- _EXERCISE PROMPT_
Filter these entries, keeping only lines that hold the word "will".

START MATERIAL PROVIDED

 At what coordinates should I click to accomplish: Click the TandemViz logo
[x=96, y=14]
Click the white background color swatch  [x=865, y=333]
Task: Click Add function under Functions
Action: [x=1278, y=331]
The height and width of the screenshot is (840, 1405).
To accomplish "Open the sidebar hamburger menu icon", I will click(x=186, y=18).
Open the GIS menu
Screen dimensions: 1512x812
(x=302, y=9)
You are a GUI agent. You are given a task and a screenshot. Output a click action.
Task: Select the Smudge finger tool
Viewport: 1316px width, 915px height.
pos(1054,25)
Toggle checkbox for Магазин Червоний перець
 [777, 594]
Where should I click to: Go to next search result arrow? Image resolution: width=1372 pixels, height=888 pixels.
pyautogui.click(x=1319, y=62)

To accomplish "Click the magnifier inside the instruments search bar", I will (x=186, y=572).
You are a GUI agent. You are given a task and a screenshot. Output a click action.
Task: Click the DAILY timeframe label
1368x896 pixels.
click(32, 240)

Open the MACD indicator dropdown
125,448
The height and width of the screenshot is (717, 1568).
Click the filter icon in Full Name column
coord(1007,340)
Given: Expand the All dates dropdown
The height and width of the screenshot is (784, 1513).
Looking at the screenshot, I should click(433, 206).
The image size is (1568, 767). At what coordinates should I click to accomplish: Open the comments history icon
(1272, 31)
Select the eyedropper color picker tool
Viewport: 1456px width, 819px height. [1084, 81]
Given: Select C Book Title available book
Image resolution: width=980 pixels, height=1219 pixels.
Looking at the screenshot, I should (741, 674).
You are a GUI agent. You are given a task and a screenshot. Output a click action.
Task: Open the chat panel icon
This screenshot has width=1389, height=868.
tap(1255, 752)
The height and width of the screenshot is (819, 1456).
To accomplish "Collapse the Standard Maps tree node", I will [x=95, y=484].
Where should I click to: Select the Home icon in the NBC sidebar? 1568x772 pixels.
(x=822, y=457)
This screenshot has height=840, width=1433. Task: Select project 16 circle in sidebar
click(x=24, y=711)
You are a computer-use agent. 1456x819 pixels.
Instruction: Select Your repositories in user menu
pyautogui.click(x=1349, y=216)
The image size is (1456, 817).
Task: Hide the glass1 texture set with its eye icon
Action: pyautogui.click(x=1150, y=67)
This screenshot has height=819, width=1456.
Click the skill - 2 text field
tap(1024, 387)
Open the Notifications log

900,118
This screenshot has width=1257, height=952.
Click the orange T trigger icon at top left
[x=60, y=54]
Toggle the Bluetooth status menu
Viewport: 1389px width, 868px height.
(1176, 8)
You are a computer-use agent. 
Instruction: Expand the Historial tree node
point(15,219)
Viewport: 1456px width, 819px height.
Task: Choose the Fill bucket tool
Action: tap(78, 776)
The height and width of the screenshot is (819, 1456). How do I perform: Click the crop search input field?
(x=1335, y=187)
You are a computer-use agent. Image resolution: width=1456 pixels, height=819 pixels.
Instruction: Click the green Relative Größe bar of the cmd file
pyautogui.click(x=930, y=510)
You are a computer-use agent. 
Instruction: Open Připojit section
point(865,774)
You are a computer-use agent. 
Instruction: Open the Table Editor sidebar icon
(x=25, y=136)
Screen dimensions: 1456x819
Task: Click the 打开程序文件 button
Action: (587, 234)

END MATERIAL PROVIDED

- _RESPONSE AREA_
To accomplish "Open the sidebar hamburger menu icon", I will click(x=186, y=18).
To accomplish "Click the magnifier inside the instruments search bar", I will (x=186, y=572).
To accomplish "Collapse the Standard Maps tree node", I will [x=95, y=484].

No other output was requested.